BCM, otherwise called as BioLineRx’s BL-1040, is an investigational and implantable medical device being studied to prevent heart failure following an acute myocardial infarction (AMI) or commonly known as a heart attack.
The 303-patient, randomized, double-blinded and placebo-controlled trial demonstrated no statistically significant difference between patients treated with BCM against placebo for both the primary and the secondary endpoints, said BioLineRx.
In 2009, Bellerophon received license for BL-1040 and changed the name to Ikaria.
BioLineRx CEO Dr Kinneret Savitsky said: "We are on track to report top-line data from our Phase II clinical study of BL-8040 for treating relapsed/refractory AML in Q4 2015."

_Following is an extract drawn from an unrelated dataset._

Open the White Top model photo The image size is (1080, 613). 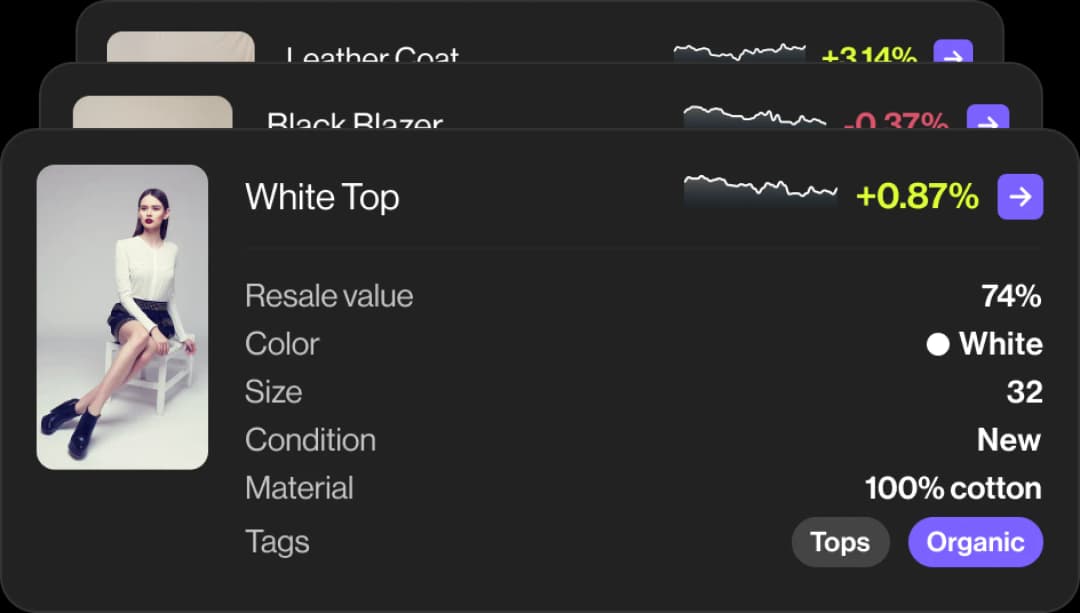pos(122,317)
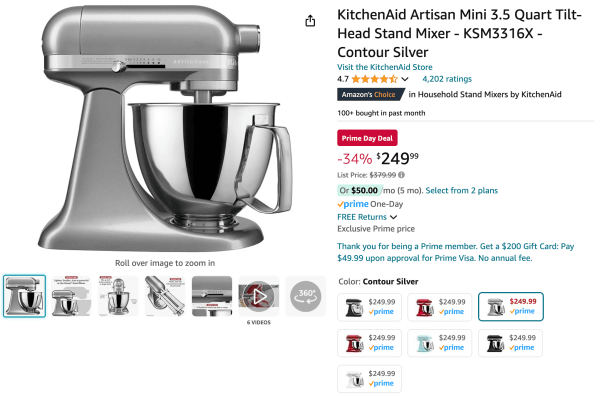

Preservation I trial assessed the safety and effectiveness of BCM to prevent ventricular remodeling and heart failure when administered to subjects who had successful PCI with stent placement after ST-Elevation Myocardial Infarction (STEMI).

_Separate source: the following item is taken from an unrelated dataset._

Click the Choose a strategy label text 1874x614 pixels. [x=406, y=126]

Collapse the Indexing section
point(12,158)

In the trial, subjects have been randomized to receive BCM (active treatment) or saline control (placebo treatment) in a 2:1 ratio, two to five days following the initial PCI.
The trials primary endpoint was the change in Left Ventricular End Diastolic Volume Index (LVEDVI) at six months compared to baseline and secondary endpoints were the Kansas City Cardiomyopathy Questionnaire (KCCQ) (summary score), six-minute walk test (6MWT) and New York Heart Association (NYHA) functional classification (physician reported) and others.